第15話 三人旅

 サンが

【近くにあるはず】

と言うので丹念に探してみると、木の根元のコケの中に埋もれるようにして落ちていた。その青い石を地面の上に置き、そこにスレイは血を垂らし、爆破した。

「この石、植物には影響しないんだな」

 言いながら、傷口にさっと水をかけると、水を拭き取る。それだけで、そこにあるはずの傷口は跡形もなくなる。

「動物だけ。しかも子供だけだもんな」

 セイが首を傾げると、レミが継ぐ。

「それも、ほとんどは死んじゃうみたいだしね」

 つくづく、よくわからない石だ。

 が、この時スレイの頭の中に、その考えが浮かんだ。

(胸腺に何らかの作用を及ぼすものかも知れない。胸腺がまだ大きい子供には作用し、小さくなった、大人には作用しない。

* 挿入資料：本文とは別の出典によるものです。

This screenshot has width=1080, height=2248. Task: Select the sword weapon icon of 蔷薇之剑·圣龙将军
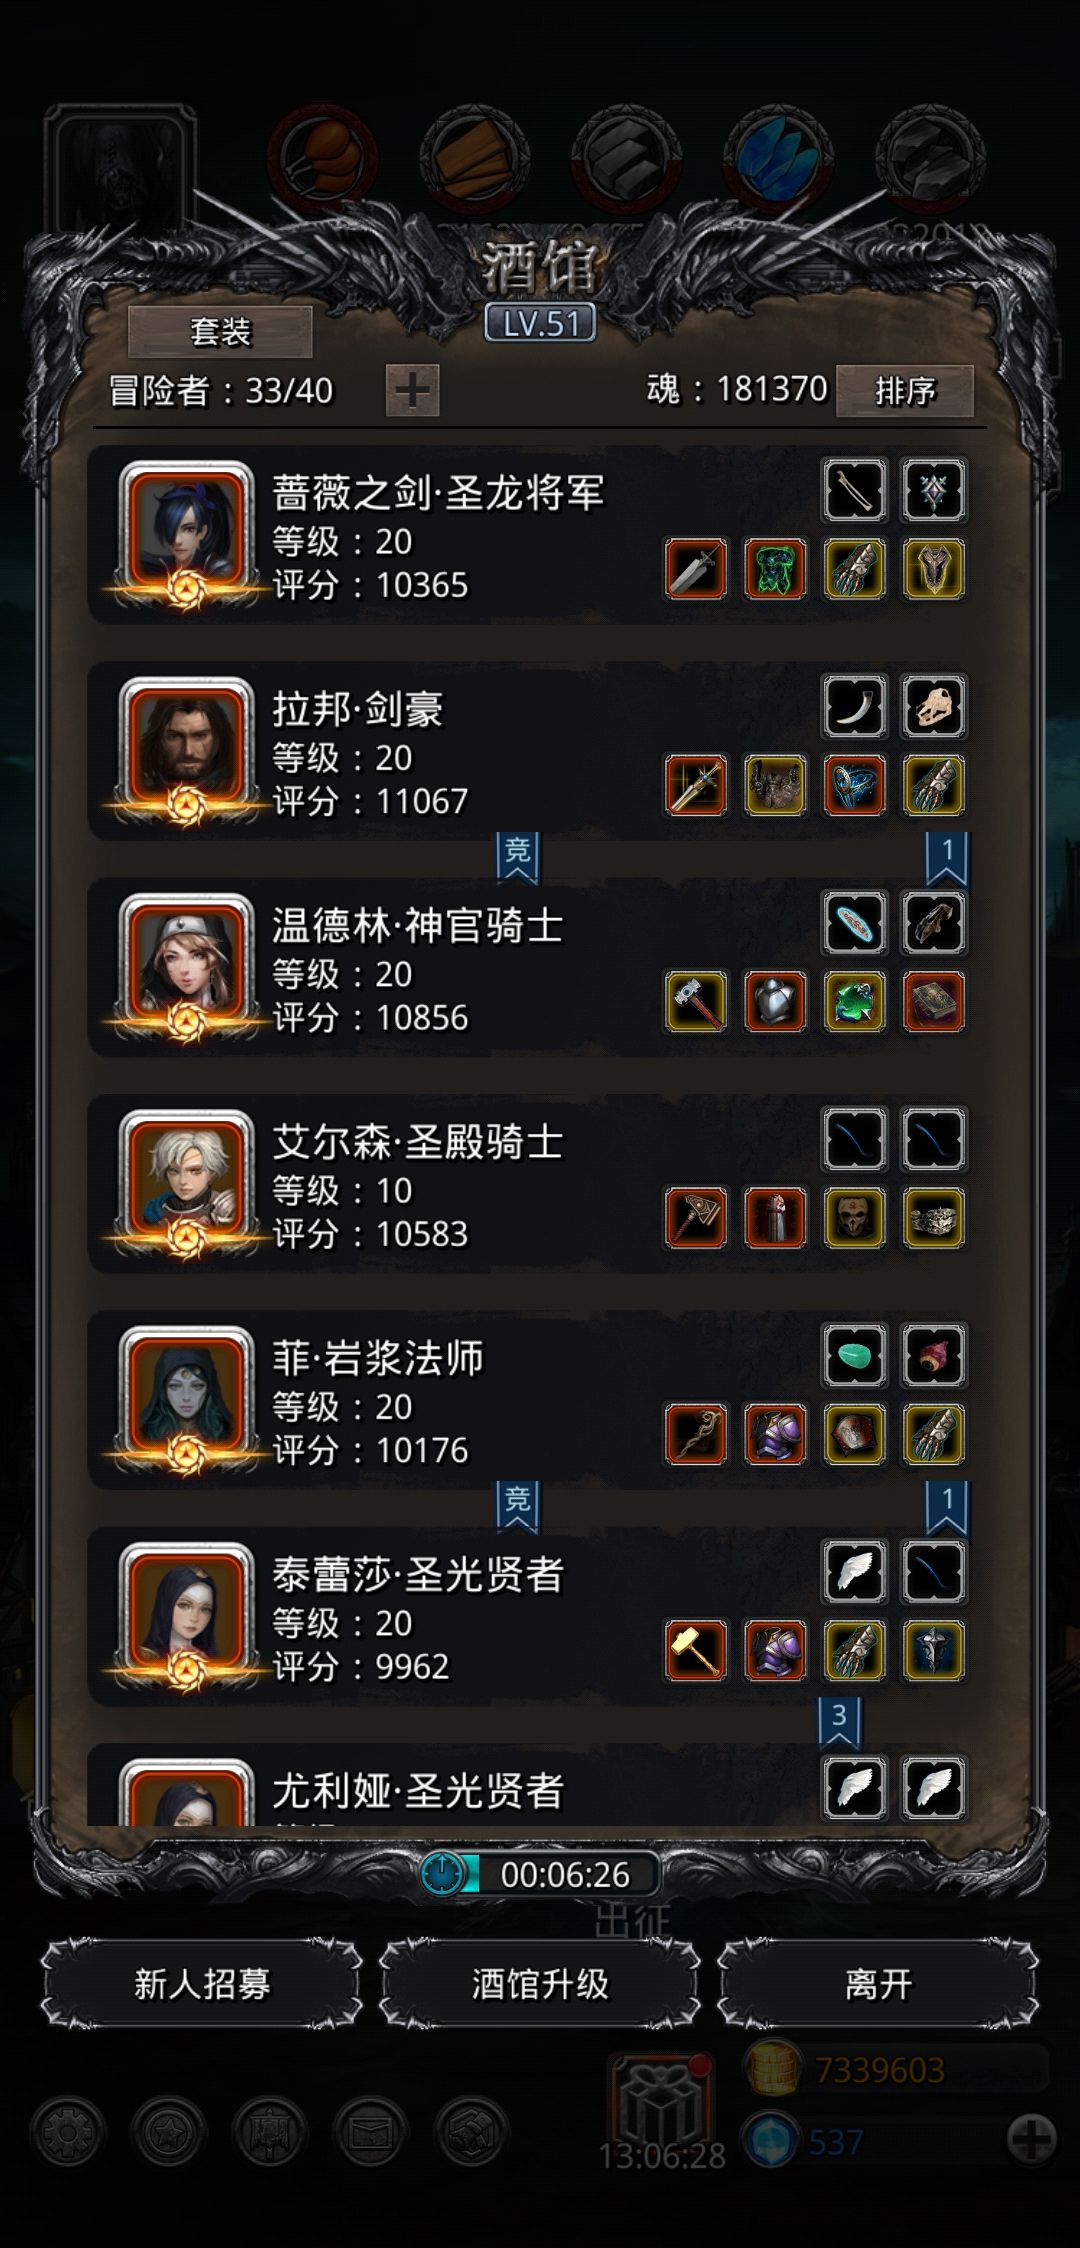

 それと、作用するとき、その作用に肉体の強度が付いて行けないもっと体が未発達な者は、死ぬのかも知れないな)

 そして、気付く。

(胸腺?それは何だ?)

 知らない知識を不意に突然思い出す事があるこの感覚は、未だに慣れない。前世がサンがいた所とも違う異世界で、その時の記憶がよみがえっているのではとサンは言うが、どうせ思い出すなら、キチンと、内容全てがわかるように思い出せればいいのに、とスレイは思う。

「今日はどこかこの辺で、泊まれる所を探そうぜ」

「そうだな。近くの町は、熱心な信者の多い町だって聞くからな」

「さっき、廃屋が見えたよ。蜘蛛の巣とか払えば、泊まれるんじゃない?」

 それで3人は、山の中を移動し始めた。


「ここか」

「見事な廃屋だな」

「お化けが出そうだよぉ」

 元は貴族の別荘かなんかだったのだろうか。そこそこ大きな石造りの建物と、納屋か厩舎のような建物があり、それらをグルリと柵で囲ってある。しかしその柵は壊れて穴だらけになっており、金属の門扉も、錆び付き、外れて転がっていた。

 泥棒が入り放題だが、ここに入る泥棒もいないだろう。

「行くか」

「お邪魔しまあす」

 薄暗くなりかけた中、3人はその廃屋に足を踏み入れた。

 野宿にすっかり慣れた3人だが、屋根のある所はやはりいい。地面が平だと寝やすいし、体も楽だ。

 入ってすぐは広い玄関で、奥に食堂や応接室らしき部屋があった。応接室のソファはボロボロだったが、冷たく硬い床よりも、寝心地が良さそうだ。

 食堂には大きなテーブルとイスがあったが、それだけだ。隣にはキッチンがあり、水がめはともかく、かまどは火を付けても良さそうで、薪が残っていた。これは助かると思いながら、他を見に行く。

 2階は同じような部屋がいくつか並んでいたが、壊れて開いたままの窓から入り込んだ鳥や動物が巣を作っていたので、ボロボロのベッドやソファはあったが、2階のものは諦めた方が良さそうだった。

 スレイ達は応接間で寝る事にして、キッチンで火をおこし、ここへ来る前に狩って来たイニシシの子を捌いて焼く事にした。

 同じ山の中でも、例え廃墟であろうとも、地面の上に野宿するのとは何か気分が違う。

 スレイもセイもレミも、どこか安心したようなものを感じながら、応接室で毛布にくるまって眠りについたのだった。